WHAT NEEDS TO BE DONE =>
Using the listing below, work out how many lines carry the word "computer", and state nothing but that number.

AVAILABLE DATA =>
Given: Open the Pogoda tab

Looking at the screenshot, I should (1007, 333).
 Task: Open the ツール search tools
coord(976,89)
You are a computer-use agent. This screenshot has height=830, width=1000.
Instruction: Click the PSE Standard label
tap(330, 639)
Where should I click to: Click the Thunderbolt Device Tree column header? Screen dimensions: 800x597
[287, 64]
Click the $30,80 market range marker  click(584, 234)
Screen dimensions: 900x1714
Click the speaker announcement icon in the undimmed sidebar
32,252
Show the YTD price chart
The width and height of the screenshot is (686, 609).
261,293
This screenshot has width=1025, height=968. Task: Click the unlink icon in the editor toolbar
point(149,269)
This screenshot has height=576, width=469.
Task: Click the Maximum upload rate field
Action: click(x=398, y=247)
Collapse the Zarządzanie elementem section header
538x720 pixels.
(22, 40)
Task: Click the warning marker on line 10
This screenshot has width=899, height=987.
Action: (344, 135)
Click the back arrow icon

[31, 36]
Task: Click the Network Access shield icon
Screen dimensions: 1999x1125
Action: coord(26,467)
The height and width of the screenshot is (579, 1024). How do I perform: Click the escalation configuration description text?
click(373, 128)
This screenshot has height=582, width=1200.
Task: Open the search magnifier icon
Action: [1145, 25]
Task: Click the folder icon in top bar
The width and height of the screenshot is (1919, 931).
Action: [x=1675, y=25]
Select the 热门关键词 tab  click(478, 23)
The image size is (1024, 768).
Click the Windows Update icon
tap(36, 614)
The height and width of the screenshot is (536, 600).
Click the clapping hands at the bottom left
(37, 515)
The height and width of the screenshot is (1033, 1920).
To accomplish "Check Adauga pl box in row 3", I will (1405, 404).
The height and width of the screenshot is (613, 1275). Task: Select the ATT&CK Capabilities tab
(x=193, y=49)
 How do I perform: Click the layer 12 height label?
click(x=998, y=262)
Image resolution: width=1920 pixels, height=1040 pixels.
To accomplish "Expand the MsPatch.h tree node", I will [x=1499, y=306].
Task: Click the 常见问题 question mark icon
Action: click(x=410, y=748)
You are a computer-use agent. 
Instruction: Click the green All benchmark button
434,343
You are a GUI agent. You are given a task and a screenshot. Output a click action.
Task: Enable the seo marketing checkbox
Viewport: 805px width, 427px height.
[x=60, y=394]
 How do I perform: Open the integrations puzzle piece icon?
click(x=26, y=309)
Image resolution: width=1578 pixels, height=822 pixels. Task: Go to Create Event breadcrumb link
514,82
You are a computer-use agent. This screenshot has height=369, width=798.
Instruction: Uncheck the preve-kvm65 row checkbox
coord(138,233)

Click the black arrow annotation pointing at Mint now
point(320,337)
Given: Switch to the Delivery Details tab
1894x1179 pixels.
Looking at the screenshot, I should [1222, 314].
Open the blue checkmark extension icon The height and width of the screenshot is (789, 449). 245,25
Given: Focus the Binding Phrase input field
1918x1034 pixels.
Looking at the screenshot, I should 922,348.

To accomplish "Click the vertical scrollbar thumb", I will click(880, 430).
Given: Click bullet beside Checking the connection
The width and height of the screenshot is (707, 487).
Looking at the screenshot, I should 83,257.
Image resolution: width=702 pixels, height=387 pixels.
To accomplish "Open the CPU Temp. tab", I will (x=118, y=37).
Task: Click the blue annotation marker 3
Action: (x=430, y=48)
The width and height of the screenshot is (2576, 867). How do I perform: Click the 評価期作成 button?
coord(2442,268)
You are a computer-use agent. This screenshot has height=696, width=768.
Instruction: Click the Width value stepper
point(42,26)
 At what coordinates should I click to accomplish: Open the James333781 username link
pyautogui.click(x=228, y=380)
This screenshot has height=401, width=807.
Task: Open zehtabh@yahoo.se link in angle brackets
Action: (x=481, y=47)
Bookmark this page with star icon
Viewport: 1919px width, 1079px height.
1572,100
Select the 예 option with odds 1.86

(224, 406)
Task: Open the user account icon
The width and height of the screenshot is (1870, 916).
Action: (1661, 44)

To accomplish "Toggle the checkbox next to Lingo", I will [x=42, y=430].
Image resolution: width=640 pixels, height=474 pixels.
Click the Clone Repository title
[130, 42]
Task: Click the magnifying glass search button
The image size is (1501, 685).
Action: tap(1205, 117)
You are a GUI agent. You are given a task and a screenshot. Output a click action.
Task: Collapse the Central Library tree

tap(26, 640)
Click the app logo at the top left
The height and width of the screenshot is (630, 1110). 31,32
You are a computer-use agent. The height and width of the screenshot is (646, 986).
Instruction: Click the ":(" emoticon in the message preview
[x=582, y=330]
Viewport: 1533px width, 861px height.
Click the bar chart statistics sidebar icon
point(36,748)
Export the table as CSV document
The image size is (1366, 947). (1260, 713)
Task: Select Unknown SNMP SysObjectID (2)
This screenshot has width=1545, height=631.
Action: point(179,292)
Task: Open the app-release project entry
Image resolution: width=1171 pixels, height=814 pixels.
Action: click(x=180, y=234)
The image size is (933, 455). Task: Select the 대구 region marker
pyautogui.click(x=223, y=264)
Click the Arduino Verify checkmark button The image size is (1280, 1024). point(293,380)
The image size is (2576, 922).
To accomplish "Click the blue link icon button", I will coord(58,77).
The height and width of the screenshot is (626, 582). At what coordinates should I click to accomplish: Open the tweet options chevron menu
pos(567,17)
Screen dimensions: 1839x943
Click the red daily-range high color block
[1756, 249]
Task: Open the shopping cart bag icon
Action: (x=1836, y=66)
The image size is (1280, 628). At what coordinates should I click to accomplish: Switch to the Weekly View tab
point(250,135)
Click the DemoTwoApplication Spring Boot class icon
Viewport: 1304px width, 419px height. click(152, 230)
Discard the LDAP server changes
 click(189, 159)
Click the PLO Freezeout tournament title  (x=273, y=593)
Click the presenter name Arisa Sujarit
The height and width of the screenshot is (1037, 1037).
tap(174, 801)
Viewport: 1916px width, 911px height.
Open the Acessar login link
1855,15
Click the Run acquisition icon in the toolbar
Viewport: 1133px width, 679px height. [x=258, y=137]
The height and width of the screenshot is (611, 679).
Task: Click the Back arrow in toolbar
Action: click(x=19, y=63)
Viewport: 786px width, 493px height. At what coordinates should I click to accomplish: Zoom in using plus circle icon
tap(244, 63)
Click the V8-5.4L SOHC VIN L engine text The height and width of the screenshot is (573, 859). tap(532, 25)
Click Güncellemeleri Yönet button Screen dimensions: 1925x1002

ANSWER BOX =>
5